■ **WORK ORDER**
Without changing anything, copy out each entry.

BEGIN THE INPUT

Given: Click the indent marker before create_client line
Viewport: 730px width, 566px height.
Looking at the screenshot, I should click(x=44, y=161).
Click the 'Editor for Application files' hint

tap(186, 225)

END THE INPUT

■ **TASK ANSWER**
Given: Click the indent marker before create_client line
Viewport: 730px width, 566px height.
Looking at the screenshot, I should click(x=44, y=161).
Click the 'Editor for Application files' hint

tap(186, 225)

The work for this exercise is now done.